これではうちのクラスの文化祭の定番メイト喫茶と比べて学びの面で大きく負けている。
結果として先生達の投票は満場一致で隣のクラスの勝利だった。
これはモデルの差を抜きにしても同じ結果になっただろう。
それくらい先生達の好みのツボを押さえているそんなプレゼンだった。
彼女は結果を聞いて先生からの労いを受けてその流れで先生達の前で思いがけない質問をする。
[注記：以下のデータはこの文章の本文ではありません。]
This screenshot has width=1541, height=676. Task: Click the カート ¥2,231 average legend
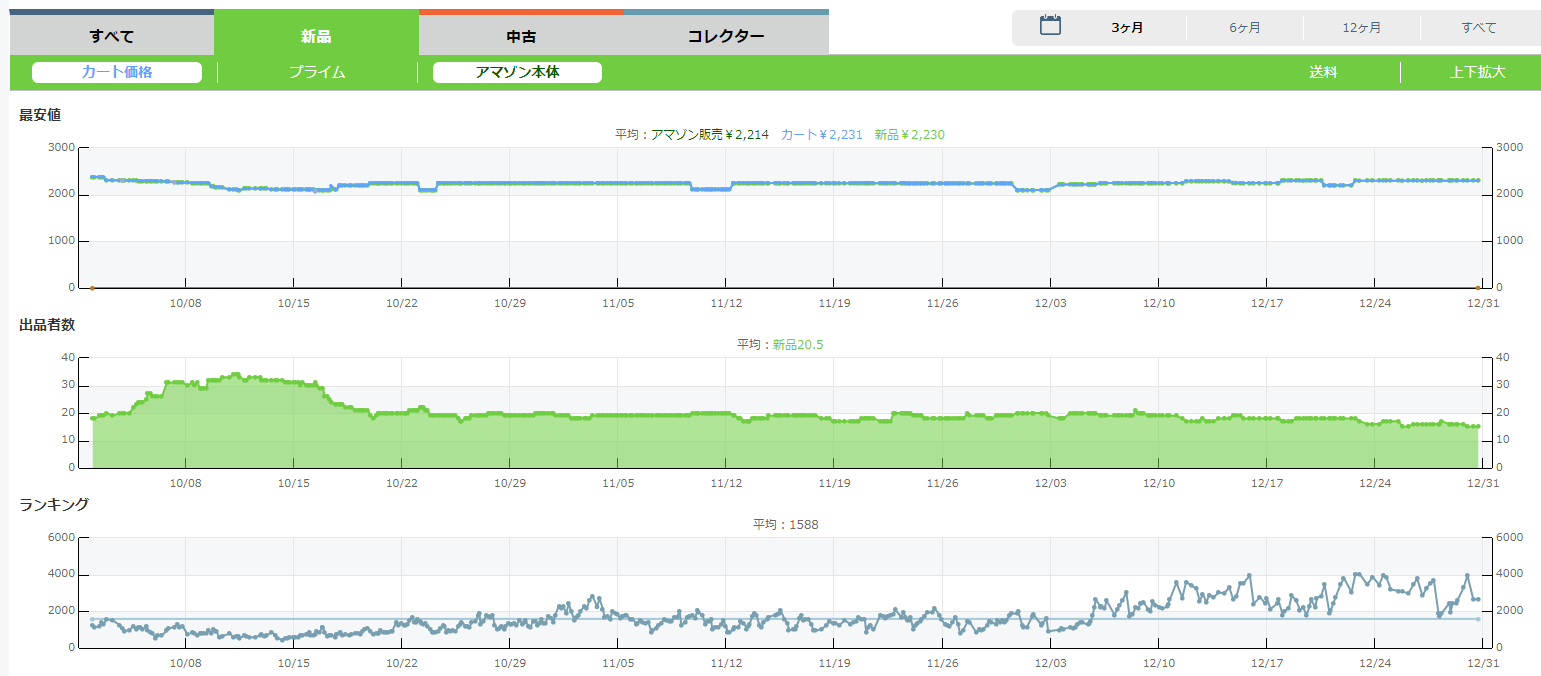point(821,135)
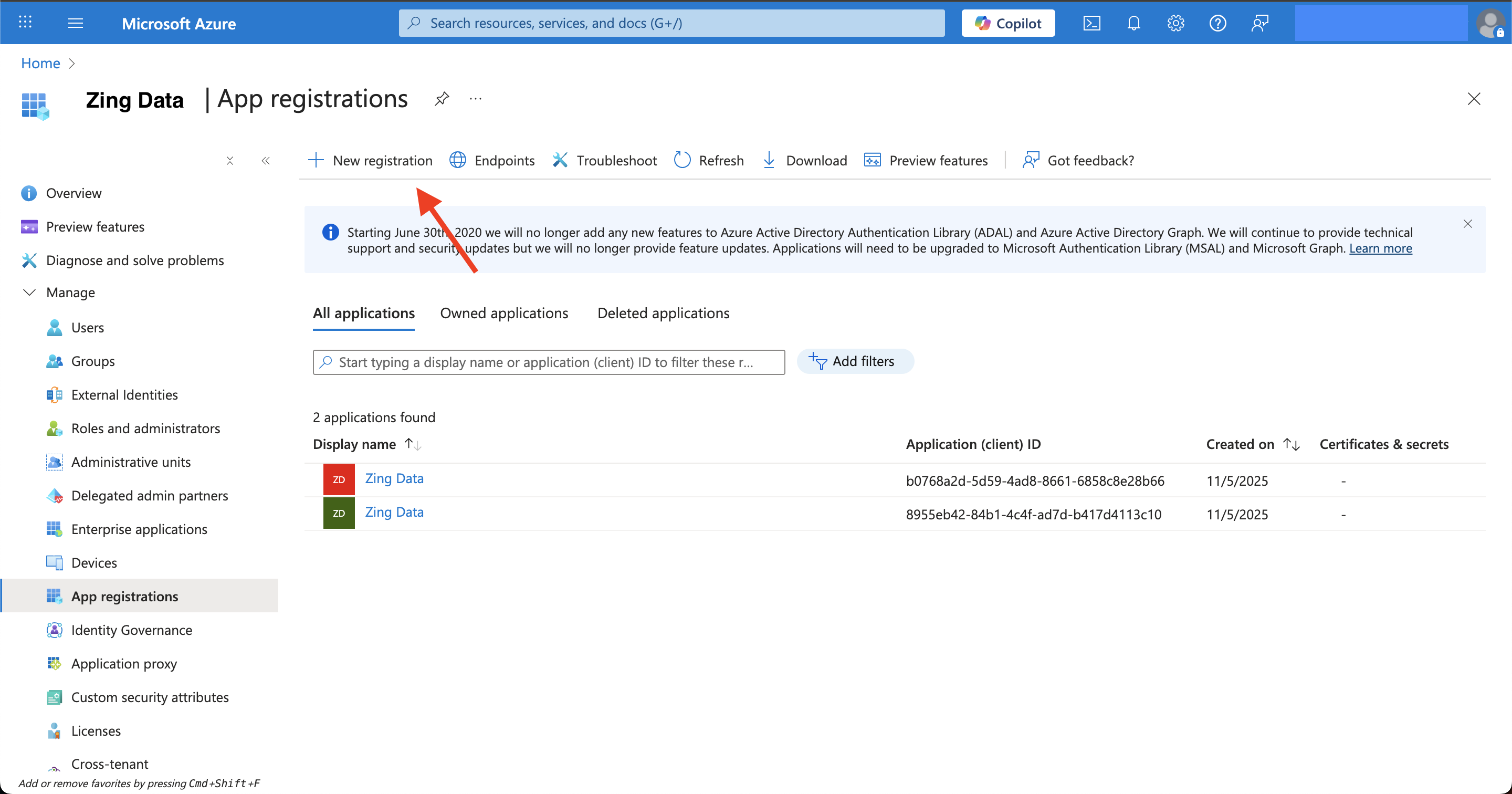Open the notifications bell
The width and height of the screenshot is (1512, 794).
1133,24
「良ければ隣のクラスと合同で大正浪漫喫茶をしても大丈夫ですか?」
その質問には先生達の前に僕が絶句する。
思わず彼女を見るが彼女の表情からは何も読み取れない。
学年主任の先生が彼女の質問に長考してから記憶を辿るように答えてくれる。
「前例は無いと思いますが、クラス同士と担任の先生の許可があれば可能です」
「ありがとうございます。では今回は隣のクラスと合同で出店すると言う事でどうでしょう?」
彼女はプレゼンを聞いていた自分のクラスの担任と僕のクラスの担任にこの場で確認をする。
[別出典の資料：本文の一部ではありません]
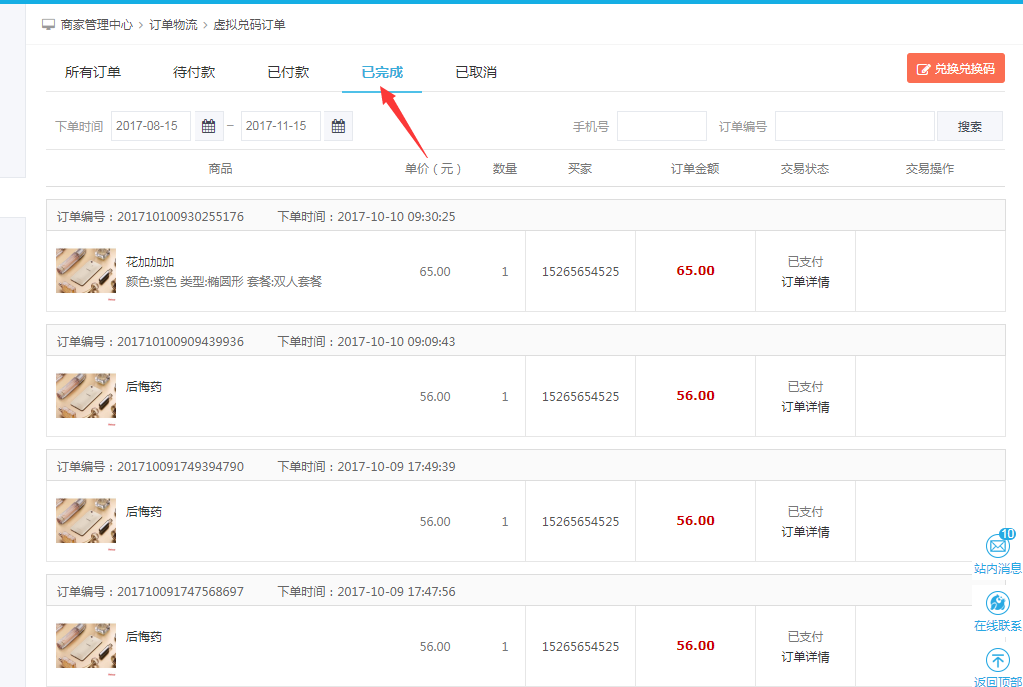Click the start date field 2017-08-15
This screenshot has width=1023, height=687.
[151, 127]
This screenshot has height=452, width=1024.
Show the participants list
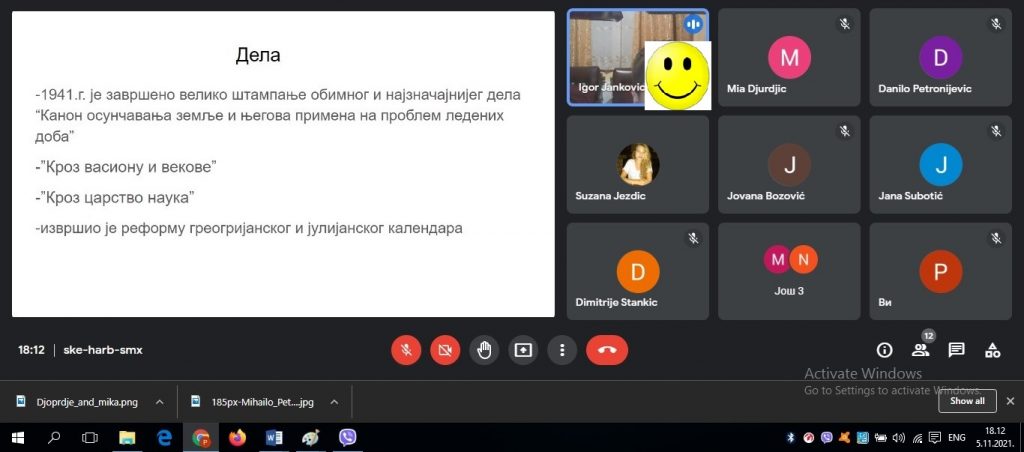pyautogui.click(x=920, y=350)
「担任としては可能です。だけど全てはクラスメイト次第ですね」
学年主任の先生が許可した手前、反対はせずクラスメイト次第だと言う担任達の言葉を聞いて彼女は僕の方に視線を向けた。
「篁君はどうかな?」
「僕も個人的には有りだけど、とりあえずこの場はクラスメイトと相談と言う事でいいかな」
「うん。私の方もクラスメイトと相談するから返事はまた後でね」
彼女の中では僕の答えも織り込み済みなのか特に気にした様子はない。
結局そのまま二人で視聴覚室を退出するまで会話も無く僕には彼女が何を考えているのかわからないまま自分のクラスに彼女の提案を持ち帰る事になった。